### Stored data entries
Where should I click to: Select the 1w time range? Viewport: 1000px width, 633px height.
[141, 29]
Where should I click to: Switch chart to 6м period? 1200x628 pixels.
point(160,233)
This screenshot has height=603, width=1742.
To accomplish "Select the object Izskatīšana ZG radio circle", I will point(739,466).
==
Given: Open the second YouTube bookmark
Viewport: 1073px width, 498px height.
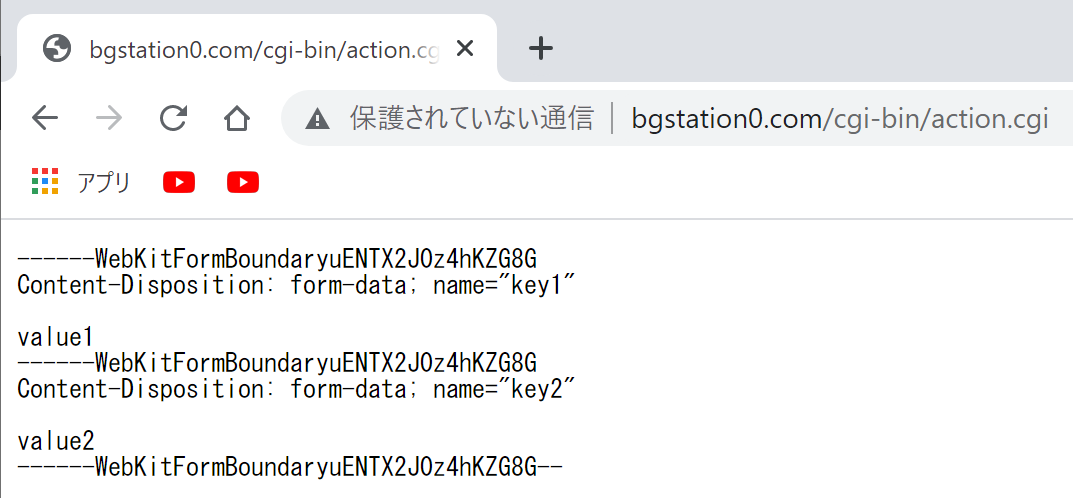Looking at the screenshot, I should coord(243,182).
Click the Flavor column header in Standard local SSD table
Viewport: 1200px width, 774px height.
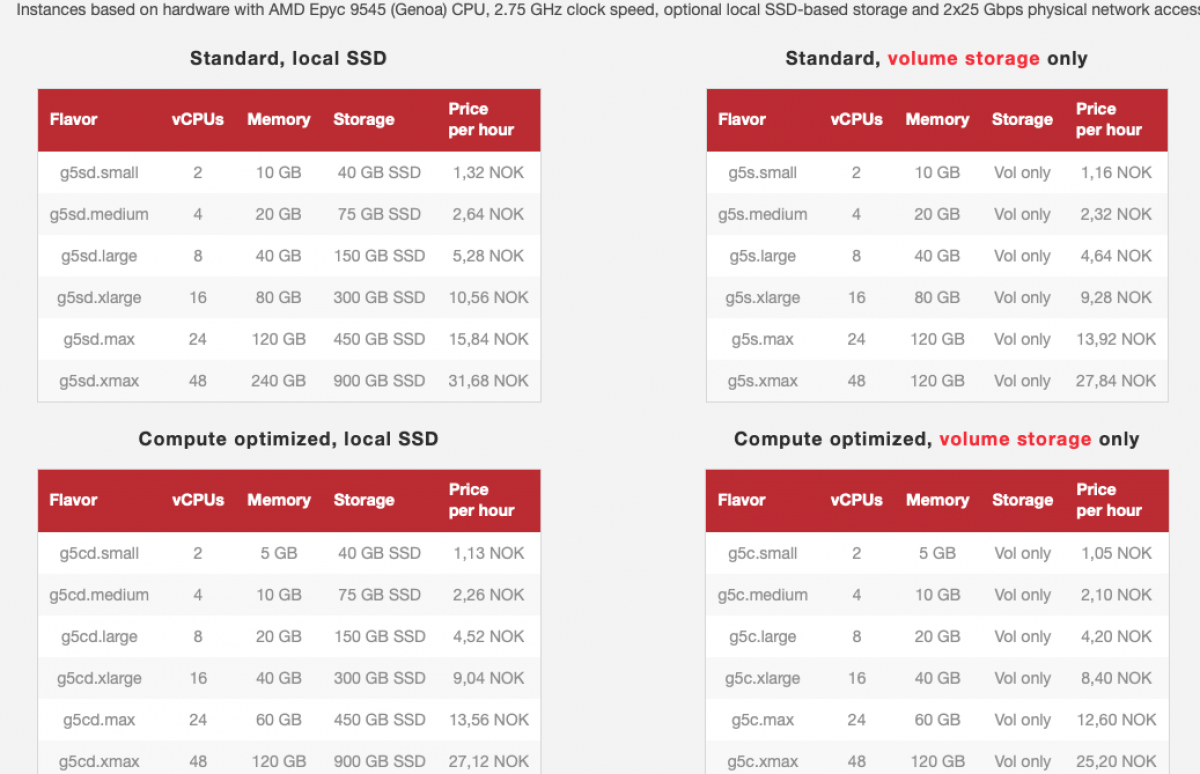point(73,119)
==
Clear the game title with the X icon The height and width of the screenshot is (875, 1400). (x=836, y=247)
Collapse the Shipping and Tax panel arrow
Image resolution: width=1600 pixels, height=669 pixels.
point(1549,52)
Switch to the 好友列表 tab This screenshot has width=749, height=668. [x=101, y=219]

### What is required
Your answer should be a single number: the count of lines above that contain the word "This".

### Solution to the problem
2